People with BPD are highly sensitive individuals who feel big feelings and have vast imaginations. BPD falls under the “Neurodivergent Umbrella” alongside ADHD, Autism, PTSD, and other mental health conditions because of how their brain is wired, and they have different needs than your average neurotypical. People with BPD were born with heightened emotional sensitivity, which neuroscience confirms through various studies of brain scans and research. In other words, being highly sensitive and emotional is NOT a choice, and understanding this is the first step in dismantling the horrific stigma surrounding this disorder.
The stigma and misunderstanding of BPD is that they are manipulative and intentionally creating crisis/problems for attention. This could not be further from the truth. Most BPD behaviors are a genuine cry for help and/or emotional reassurance. Chronic invalidation of this need exaggerates the need for understanding, because otherwise can escalate the behaviors of an already triggered and traumatized individual. The goal is to reduce harm in a way that is objectively helpful.
BPD develops because of both nature and nurture: it develops first because of genetic predisposition (brain and nervous system growth and sensitivity) AND a traumatic environment in early stages of life (from childhood throughout adolescence).

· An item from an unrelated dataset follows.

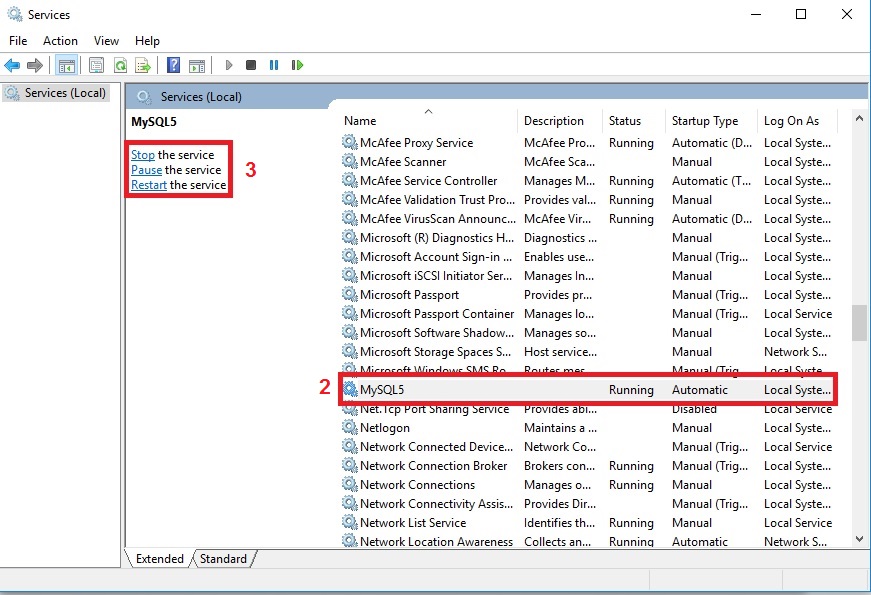Select the Netlogon service row
The height and width of the screenshot is (595, 871).
(385, 428)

The unfortunate combination of being a highly sensitive/emotional child in an environment where the child’s needs were either neglected, invalidated, harmed, or punished causes a sensitive child to develop a poor understanding of the world and of themselves. Maladaptive coping mechanisms and self-sabotaging behaviors become patterned habits which can follow and continue into adulthood before therapy interventions.
The goal of therapy and/or coaching intervention is to learn how to break these patterns, and find alternative solutions to live a healthier and more fulfilling life to reduce pain and trauma from re-emerging. With the right help from peers, a supportive community, and therapeutic care team, individuals with BPD can achieve remission and reduced symptom intensity. BPD doesn’t have to be painful long-term, it IS possible to live with and manage so life can be relatively peaceful and stable.